BTC ETFs remain the main focus, with a net inflow of 1 billion USD, while stablecoin channels saw an outflow of 169 million. As of now, U.S. spot ETFs have accumulated a net inflow of 21.5 billion USD, holding a total of 983,600 coins. At the current inflow rate, it is expected to surpass 1 million coins around the U.S. elections. It is worth noting that, according to EMC Labs' monitoring, the average purchase cost of the ETF is 59,500 USD.
Among stablecoins, USDT and USDC have diverged in inflow, with USDT seeing an inflow of 135 million, while USDC continues to see a significant outflow of 300 million. USDC has experienced significant outflows for three consecutive weeks, but the scale of outflow is decreasing. It is currently unclear whether the outflow of the compliant dollar stablecoin is related to the recent strength of the dollar and the reduced expectations for interest rate cuts.
On the supply side, the long-term investor holdings initiated in the past two months have temporarily stopped reducing, with a slight increase in holdings. Correspondingly, short-term investors have also slightly reduced their holdings. However, this is not enough to form a trend. The cost line for short-term investors is 63,500 USD, with a profit of about 5%.
Ecosystem Analysis
The number of new BTC addresses, active addresses, and the scale of value transfer remain low.

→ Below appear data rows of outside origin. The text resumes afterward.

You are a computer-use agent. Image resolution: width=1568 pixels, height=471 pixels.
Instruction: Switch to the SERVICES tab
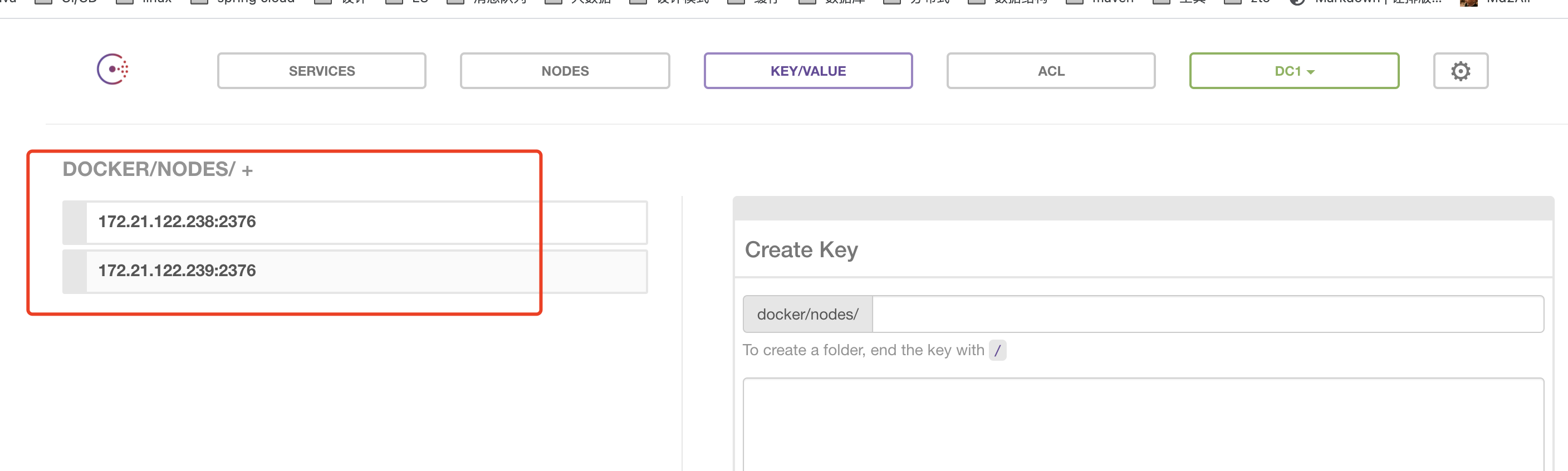[x=321, y=71]
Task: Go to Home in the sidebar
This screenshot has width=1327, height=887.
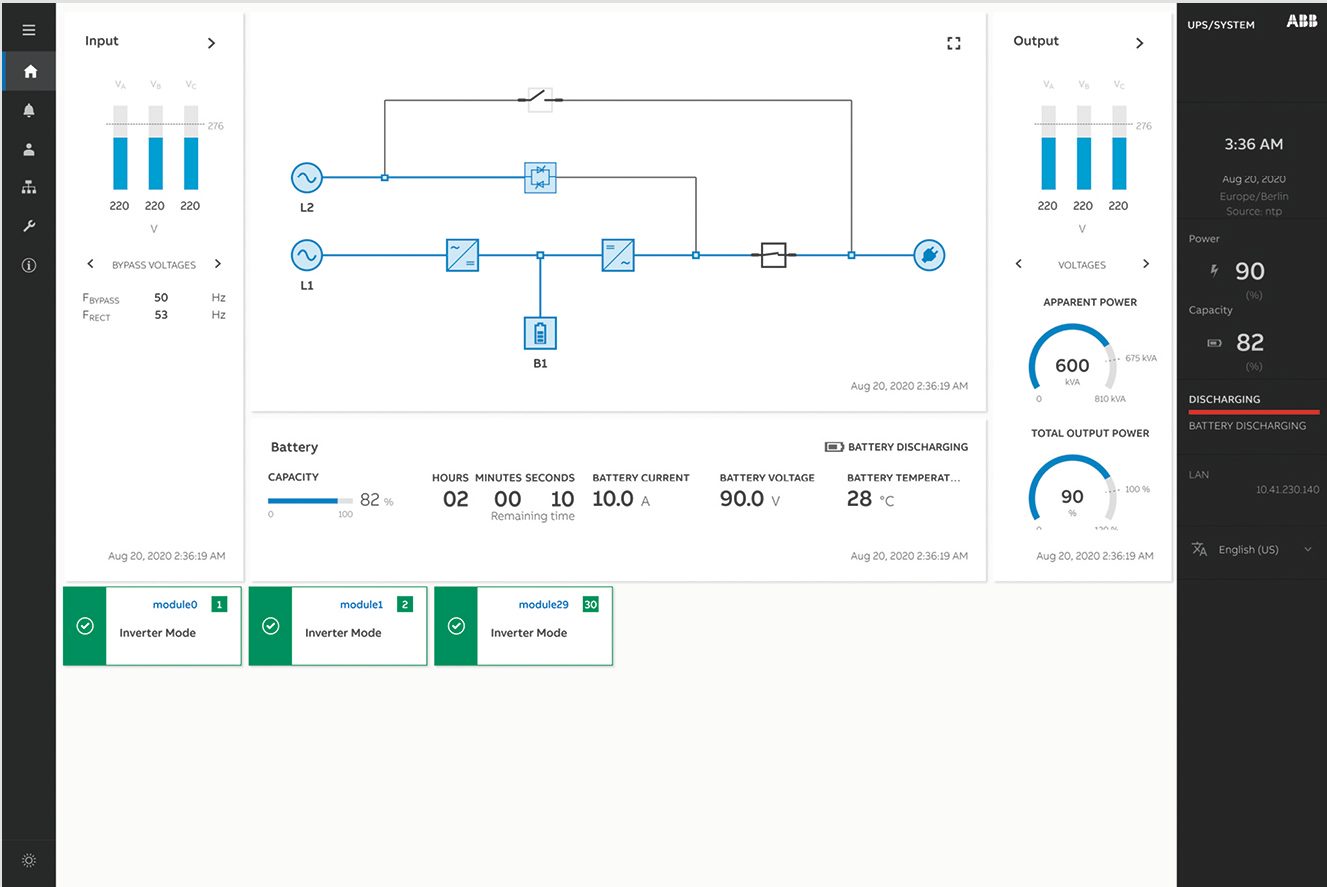Action: [29, 71]
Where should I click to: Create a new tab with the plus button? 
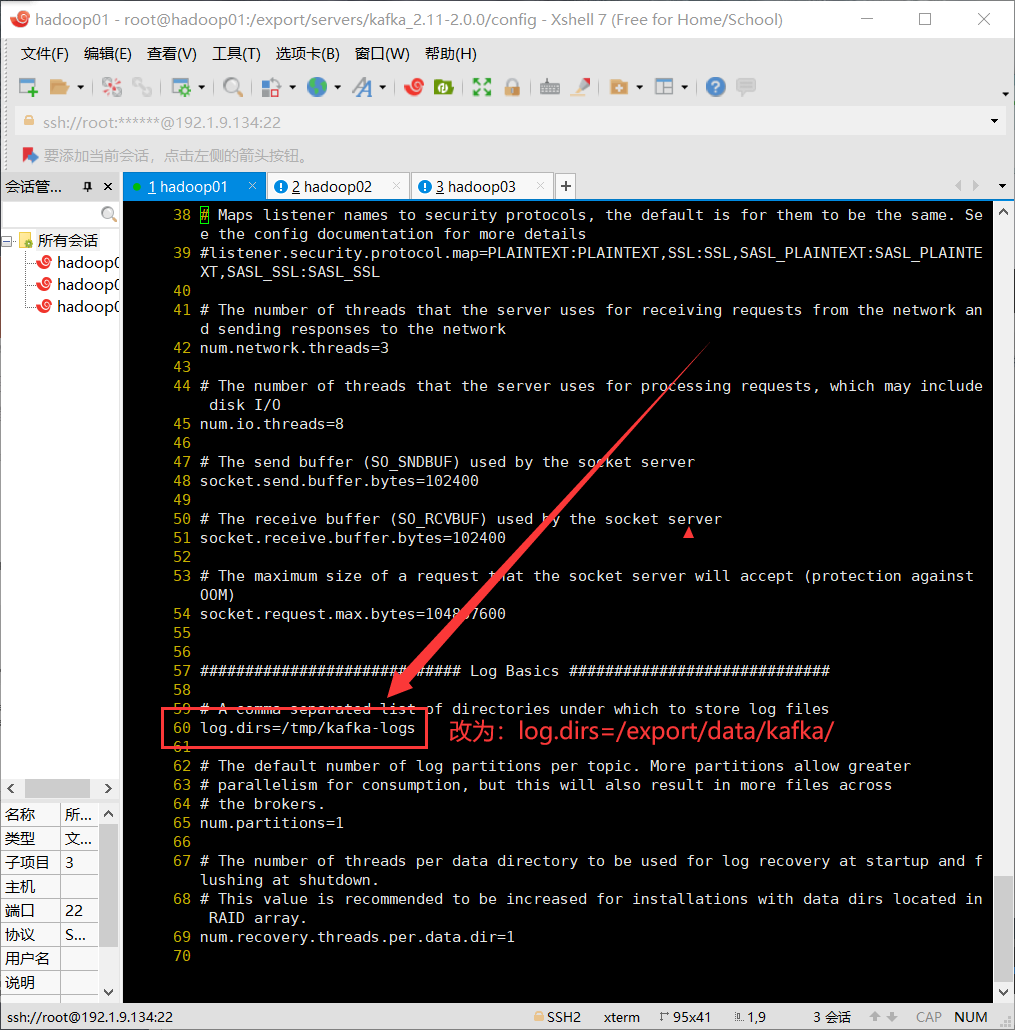[x=565, y=186]
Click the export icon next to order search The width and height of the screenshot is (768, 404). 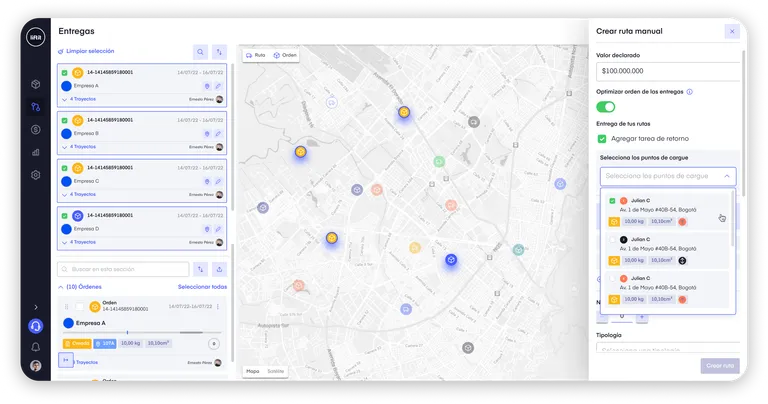[219, 269]
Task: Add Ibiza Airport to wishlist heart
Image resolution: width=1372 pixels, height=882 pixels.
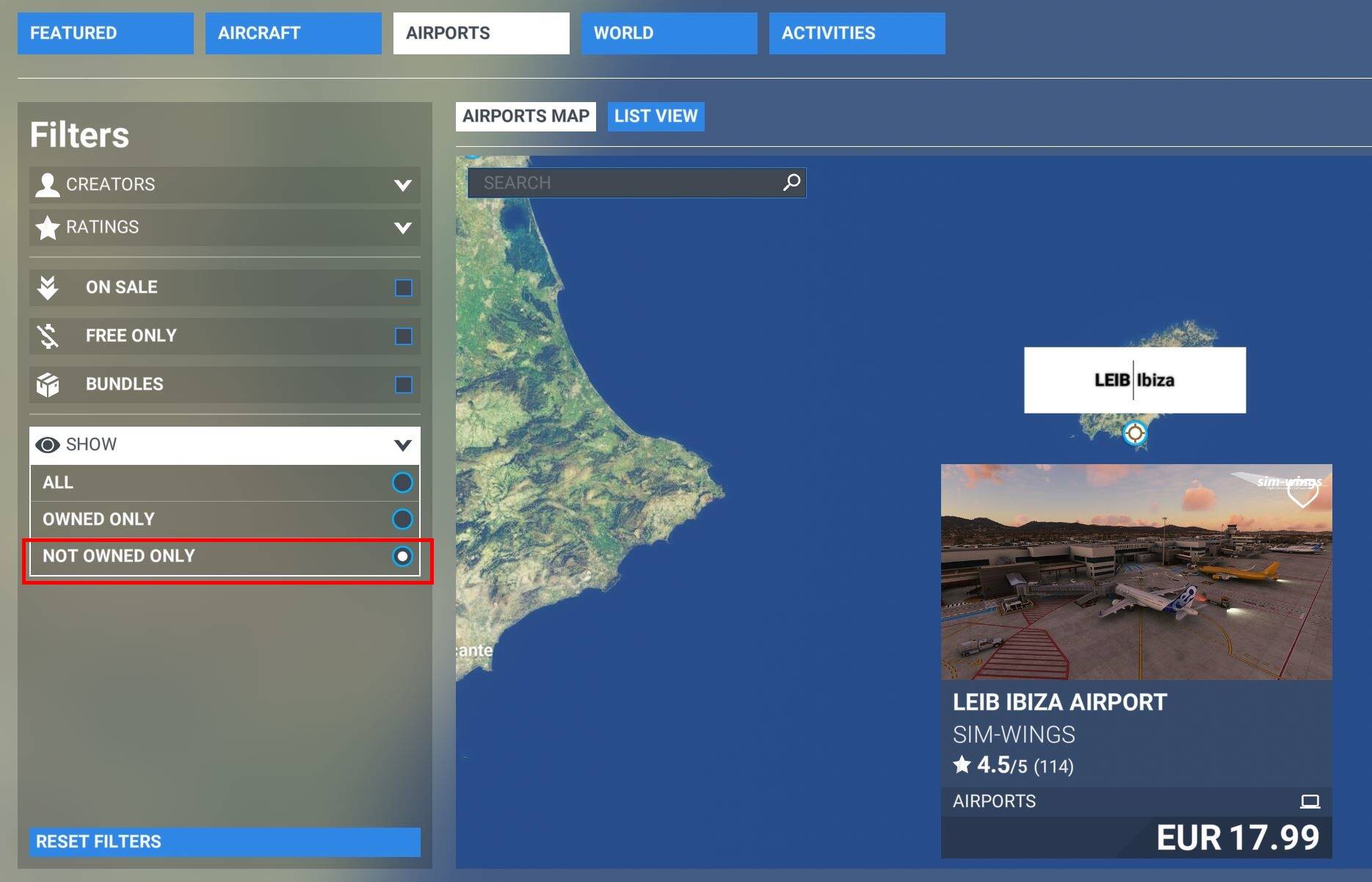Action: (1302, 494)
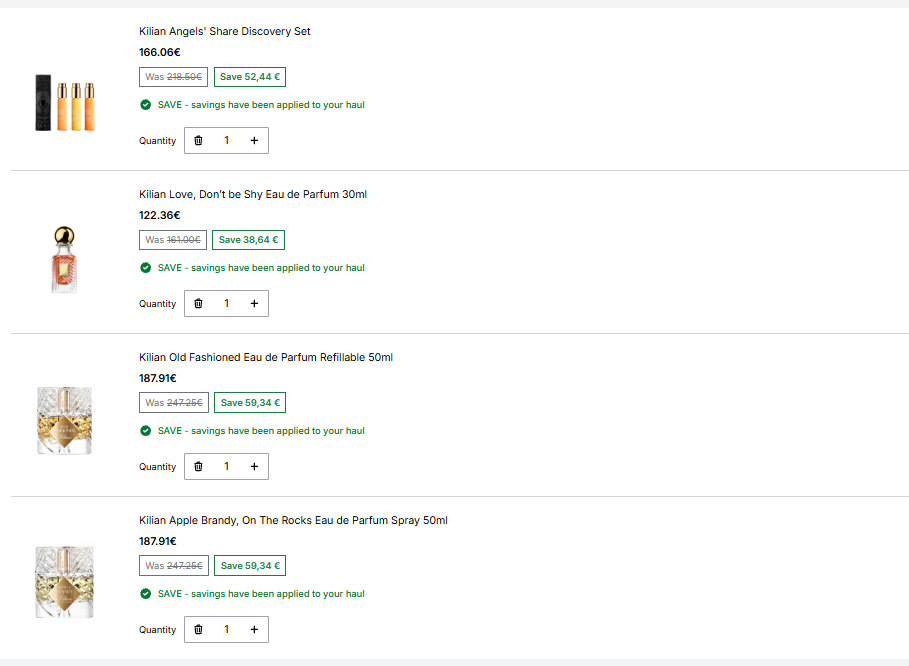The height and width of the screenshot is (666, 909).
Task: Click the Save 38,64 € badge
Action: click(248, 239)
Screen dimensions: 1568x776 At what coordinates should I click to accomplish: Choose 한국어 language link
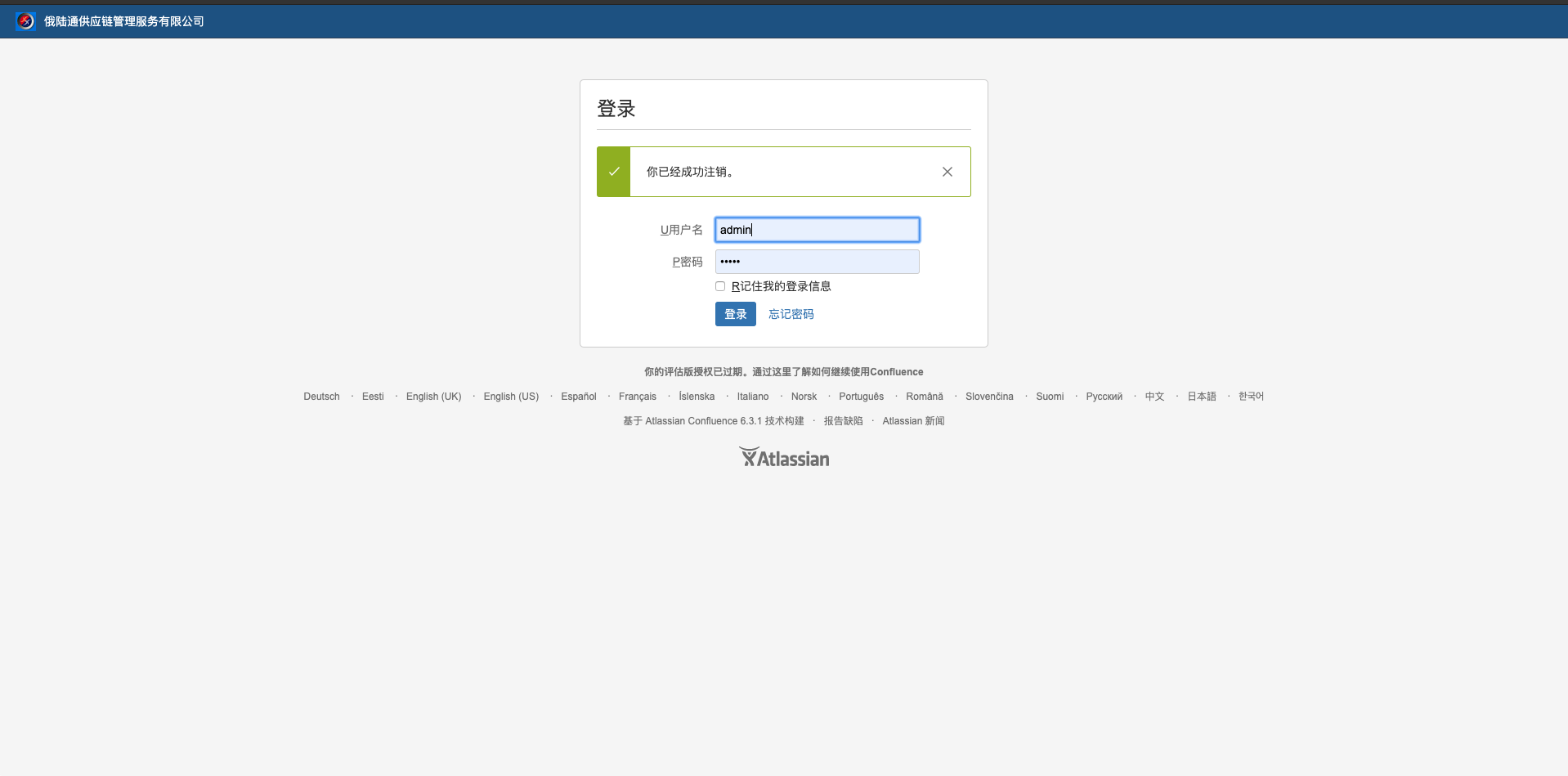click(x=1251, y=397)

Transactions have slightly decreased.
In the Ethereum ecosystem, the number of new addresses and active addresses has slightly declined, while transactions have reached a new high (from Base).
Solana continues to maintain strong vitality, with new addresses, active addresses, and transactions all reaching historical highs.
Cycle Indicators
The EMC BTC Cycle on-chain data engine shows that we are still in the relay phase of the bull market acceleration, awaiting further breakthroughs in the market, with an indicator strength of 0.5.